Skip to contents

This vignette shows how to save a trained CISS-VAE model, reload it in a later R session, and use it to impute new data.

As of rCISSVAE version 0.0.6, the recommended workflow is to save the model as a PyTorch state_dict together with an automatically generated architecture config file. This is more portable across Python and PyTorch and more robust than saving the full live Python object.

Saving a trained CISS-VAE model

library(reticulate)
library(rCISSVAE)

# Train a model
res <- run_cissvae(data, return_model = TRUE)

# Save the trained model to disk
# by default, this writes two files: 
# -  trained_vae.pt (the model weights)
# - trained_vae.pt.config.rds (the saved model configuration/architecture needed to rebuild the model when loading. )
save_cissvae_model(res$model, "trained_vae.pt", method="state_dict")

# IMPORTANT
# The Python environment must be active so 'torch' can be imported.

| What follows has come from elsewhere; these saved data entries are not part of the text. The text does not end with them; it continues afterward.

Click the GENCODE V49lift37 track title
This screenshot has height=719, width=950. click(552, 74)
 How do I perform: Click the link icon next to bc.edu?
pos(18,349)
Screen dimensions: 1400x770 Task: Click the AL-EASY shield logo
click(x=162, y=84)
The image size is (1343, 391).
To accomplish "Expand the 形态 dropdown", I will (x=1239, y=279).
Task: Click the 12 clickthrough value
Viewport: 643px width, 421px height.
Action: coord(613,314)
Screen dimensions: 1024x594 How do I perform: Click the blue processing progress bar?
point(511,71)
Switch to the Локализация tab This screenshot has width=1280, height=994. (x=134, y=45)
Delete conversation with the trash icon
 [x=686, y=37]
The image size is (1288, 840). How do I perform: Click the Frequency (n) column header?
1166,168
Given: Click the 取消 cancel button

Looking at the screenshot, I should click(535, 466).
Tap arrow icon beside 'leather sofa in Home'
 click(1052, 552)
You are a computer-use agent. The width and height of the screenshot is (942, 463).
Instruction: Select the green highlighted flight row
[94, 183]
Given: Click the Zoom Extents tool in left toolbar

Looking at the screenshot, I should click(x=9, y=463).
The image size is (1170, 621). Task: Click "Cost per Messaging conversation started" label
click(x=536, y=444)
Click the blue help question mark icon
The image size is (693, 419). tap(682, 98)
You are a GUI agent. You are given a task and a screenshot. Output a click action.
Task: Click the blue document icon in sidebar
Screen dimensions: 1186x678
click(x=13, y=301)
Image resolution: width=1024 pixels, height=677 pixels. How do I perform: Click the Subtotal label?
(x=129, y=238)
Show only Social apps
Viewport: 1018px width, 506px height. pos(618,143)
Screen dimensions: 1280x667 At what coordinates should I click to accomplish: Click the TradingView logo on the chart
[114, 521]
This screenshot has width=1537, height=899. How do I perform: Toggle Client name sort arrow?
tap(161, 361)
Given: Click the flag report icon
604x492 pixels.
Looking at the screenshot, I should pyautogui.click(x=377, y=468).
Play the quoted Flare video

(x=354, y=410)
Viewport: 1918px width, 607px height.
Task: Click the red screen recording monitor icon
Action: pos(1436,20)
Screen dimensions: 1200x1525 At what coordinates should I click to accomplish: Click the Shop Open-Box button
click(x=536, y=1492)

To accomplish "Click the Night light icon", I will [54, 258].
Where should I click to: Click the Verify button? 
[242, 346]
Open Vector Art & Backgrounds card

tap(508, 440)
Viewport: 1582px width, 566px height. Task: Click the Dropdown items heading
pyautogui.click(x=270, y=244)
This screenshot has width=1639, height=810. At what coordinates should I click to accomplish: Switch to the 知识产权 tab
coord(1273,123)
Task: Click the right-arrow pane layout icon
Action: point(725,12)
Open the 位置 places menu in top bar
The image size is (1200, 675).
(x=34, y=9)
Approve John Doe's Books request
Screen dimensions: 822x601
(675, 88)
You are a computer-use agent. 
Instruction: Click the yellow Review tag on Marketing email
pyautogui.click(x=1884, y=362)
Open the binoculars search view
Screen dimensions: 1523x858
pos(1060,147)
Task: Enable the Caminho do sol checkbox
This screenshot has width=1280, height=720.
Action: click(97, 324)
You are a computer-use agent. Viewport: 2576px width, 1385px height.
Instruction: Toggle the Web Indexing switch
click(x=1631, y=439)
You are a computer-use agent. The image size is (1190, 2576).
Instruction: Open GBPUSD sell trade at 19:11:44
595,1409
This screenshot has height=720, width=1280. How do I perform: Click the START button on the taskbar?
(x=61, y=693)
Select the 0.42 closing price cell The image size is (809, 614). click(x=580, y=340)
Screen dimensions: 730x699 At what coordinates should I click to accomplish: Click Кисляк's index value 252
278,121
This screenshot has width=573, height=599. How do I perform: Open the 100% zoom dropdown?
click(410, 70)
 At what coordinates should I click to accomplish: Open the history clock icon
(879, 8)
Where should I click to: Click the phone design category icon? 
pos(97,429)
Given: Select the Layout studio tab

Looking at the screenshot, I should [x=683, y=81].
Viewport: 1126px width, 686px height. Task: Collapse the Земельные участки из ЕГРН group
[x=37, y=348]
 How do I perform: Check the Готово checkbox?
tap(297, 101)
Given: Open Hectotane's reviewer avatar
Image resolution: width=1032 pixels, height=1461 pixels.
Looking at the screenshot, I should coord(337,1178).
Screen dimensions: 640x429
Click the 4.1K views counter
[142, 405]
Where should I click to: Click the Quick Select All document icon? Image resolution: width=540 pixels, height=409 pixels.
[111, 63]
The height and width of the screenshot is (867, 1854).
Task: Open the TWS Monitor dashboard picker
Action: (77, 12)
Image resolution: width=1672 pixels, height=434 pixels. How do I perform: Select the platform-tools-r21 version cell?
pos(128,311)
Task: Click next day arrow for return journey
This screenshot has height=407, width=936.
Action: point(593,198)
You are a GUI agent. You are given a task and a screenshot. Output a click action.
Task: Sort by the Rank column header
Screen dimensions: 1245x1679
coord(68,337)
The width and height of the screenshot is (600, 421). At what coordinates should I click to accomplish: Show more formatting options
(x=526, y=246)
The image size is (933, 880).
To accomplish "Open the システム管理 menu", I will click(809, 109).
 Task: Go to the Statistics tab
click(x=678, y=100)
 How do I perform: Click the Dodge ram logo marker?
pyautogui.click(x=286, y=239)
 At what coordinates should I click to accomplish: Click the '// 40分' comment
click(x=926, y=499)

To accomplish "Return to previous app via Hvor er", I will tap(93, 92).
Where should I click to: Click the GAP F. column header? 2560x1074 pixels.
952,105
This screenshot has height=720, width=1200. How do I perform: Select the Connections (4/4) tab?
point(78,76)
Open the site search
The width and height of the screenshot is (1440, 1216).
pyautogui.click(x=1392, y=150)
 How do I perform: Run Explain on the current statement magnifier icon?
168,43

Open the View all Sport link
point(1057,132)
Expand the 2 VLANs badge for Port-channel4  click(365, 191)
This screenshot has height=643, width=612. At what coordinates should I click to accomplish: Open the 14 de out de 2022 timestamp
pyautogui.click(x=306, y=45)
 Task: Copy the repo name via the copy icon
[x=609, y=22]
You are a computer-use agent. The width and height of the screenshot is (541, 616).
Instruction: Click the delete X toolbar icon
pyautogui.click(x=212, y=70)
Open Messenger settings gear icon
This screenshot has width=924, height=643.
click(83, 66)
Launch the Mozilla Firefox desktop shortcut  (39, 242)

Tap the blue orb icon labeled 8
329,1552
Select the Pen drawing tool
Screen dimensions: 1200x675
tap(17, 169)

There is still the option to save the full model as a .pt file if desired by setting method='full'.

Loading a saved model and imputing data

library(rCISSVAE)
library(reticulate)

## Activate your Python environment 
reticulate::use_virtualenv("cissvae_environment", required = TRUE)

## Load full model object
model <- load_cissvae_model(
  file = "trained_vae.pt",
  method = "state_dict", ## (or 'full' if full was used when saving)
  device = "cpu"
)

## Perform imputation on new data
## Make sure your `data` has valid NAs and `clusters` vector is ready
## `val_proportion`, `categorical_column_map` and `replacement_value` are not needed because we are just imputing
imputed_df <- impute_with_cissvae(
  model_py = model,
  data = data,
  index_col = "index",
  columns_ignore = NULL,
  clusters = clusters,
  imputable_matrix = NULL,
  binary_feature_mask = NULL,
  batch_size = 4000L,
  seed = 42
)

# `imputed_df` is returned to R as a data.frame

If you have binary variables in your dataset, make sure to define the binary_feature_mask in your impute_with_cissvae() call and convert the probabilities for the binary variables into {0, 1} values after imputation using desired thresholding.